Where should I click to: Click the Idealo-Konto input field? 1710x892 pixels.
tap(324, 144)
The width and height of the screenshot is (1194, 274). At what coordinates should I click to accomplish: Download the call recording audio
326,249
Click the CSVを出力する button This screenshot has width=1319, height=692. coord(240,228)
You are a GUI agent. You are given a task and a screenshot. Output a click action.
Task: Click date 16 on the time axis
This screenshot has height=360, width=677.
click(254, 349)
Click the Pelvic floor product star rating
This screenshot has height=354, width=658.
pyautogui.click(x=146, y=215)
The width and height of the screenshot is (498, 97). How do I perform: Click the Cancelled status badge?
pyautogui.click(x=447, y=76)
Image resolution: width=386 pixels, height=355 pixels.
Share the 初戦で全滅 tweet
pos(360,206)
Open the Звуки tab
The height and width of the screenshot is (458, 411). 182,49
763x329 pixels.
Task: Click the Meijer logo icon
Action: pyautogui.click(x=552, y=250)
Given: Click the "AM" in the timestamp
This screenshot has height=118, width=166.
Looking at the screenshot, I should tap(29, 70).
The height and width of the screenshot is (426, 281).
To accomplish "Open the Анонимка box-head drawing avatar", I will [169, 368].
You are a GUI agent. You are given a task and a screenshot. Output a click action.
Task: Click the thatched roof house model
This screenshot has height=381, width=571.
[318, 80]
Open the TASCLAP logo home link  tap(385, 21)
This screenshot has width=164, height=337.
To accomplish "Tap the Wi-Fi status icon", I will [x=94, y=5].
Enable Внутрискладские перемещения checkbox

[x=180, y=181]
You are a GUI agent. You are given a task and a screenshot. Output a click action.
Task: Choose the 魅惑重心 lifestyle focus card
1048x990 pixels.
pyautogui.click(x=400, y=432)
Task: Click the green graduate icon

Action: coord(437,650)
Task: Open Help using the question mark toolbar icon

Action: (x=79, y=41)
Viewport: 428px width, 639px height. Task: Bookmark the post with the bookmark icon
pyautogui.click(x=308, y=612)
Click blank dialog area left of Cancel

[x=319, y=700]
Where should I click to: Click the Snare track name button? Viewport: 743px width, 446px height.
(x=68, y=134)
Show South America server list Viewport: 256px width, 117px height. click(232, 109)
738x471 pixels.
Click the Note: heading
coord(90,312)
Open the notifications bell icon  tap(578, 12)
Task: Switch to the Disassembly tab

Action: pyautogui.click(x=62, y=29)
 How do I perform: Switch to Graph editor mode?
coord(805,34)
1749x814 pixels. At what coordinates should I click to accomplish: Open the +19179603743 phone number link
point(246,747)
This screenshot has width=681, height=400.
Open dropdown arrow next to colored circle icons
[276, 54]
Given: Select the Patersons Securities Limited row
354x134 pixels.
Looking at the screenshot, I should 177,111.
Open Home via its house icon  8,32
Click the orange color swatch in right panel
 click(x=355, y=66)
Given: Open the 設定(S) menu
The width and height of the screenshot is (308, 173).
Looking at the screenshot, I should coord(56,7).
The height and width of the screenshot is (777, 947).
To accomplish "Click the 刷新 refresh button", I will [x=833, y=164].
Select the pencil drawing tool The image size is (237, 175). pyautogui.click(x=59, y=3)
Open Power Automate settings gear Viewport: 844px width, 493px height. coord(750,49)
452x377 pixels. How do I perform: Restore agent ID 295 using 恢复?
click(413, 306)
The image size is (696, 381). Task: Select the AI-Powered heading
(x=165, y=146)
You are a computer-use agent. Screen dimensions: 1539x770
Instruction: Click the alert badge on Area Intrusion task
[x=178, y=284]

================

Set down, please, the lines from the line holding "Instruction: Click the" through the final line of the data, exactly and with nothing added.

- _Reply_:
Instruction: Click the alert badge on Area Intrusion task
[x=178, y=284]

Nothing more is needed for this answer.